───── SUPPLIED TEXT ─────

Scheduled tasks are run every time the schedule period is met. This uses the same settings as the cron
utility.
Scheduled tasks include the following parameters.
Parameter | Type | Description |
---|---|---|
name | String (Required) | The name of the task. |
schedule | String (Required) | Schedule in the cron format of: hour, minute, day_of_week, day_of_month, month . |
timeout | int (Optional) | Timeout period in seconds. |
json_args | Dict (Required) | Arguments for the task, such as { "dogs": 3.9, "cats": 8.1} |
The schedule uses the same method as the cron
service. For example, the following schedule:
schedule={'42 * * * *'}
Runs on the 42nd minute of every hour. The following schedule:
schedule={'00 1 * * 0'}
Indicates “At 1:00 AM on Sunday.”
For a shortcut in creating cron formatted schedules, see sites such as the Cron expression generator by Cronhub.
task_scheduled = orchestration.run_scheduled(name="schedule example",
timeout=600,
schedule=schedule,
json_args={"workspace_name": workspace_name,
"pipeline_name": pipeline_name,
"connection_name": connection_name
})
task_scheduled
Field | Value |
---|---|
ID | 4af57c61-dfa9-43eb-944e-559135495df4 |
Name | schedule example |
Last Run Status | unknown |
Type | Scheduled Run |
Active | True |
Schedule | */5 * * * * |
Created At | 2023-22-May 20:08:25 |
Updated At | 2023-22-May 20:08:25 |
Run Task Continuously
Run Continuously Tasks are launched via the wallaroo.Orchestration.run_continuously
method. These tasks continue to run until the kill task command is issued. Typical use cases include:
- Polling a data store for new records, and use those records for a new inference request.

───── DATA BLOCK ─────

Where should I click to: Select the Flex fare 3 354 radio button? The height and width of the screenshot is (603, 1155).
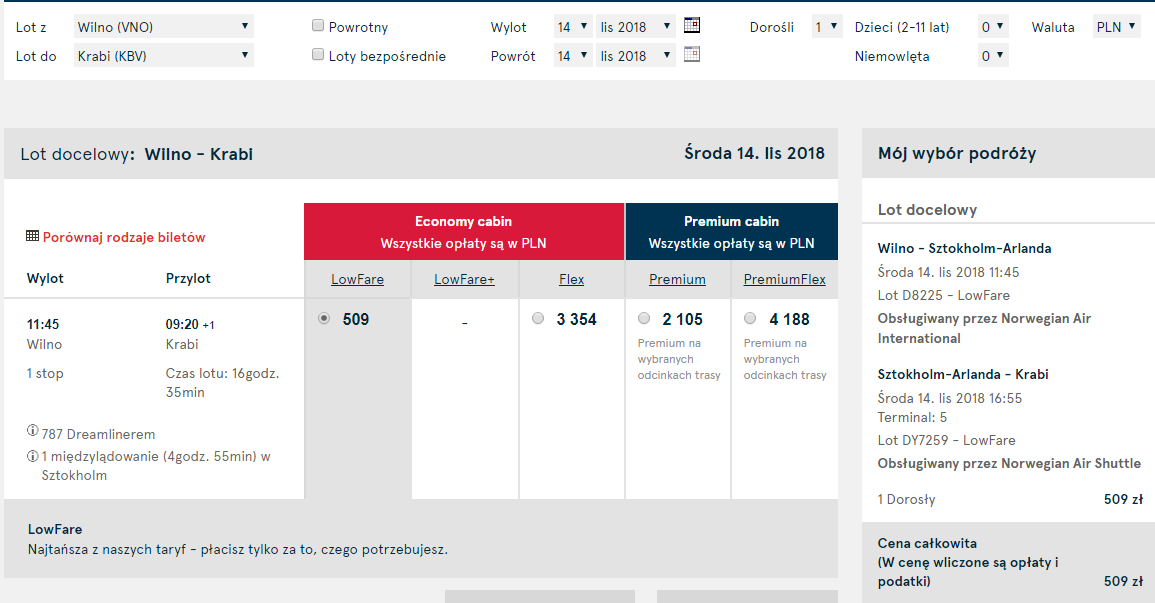538,318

─────

In the text on scheduled tasks, what unit is the timeout parameter measured in?

Seconds.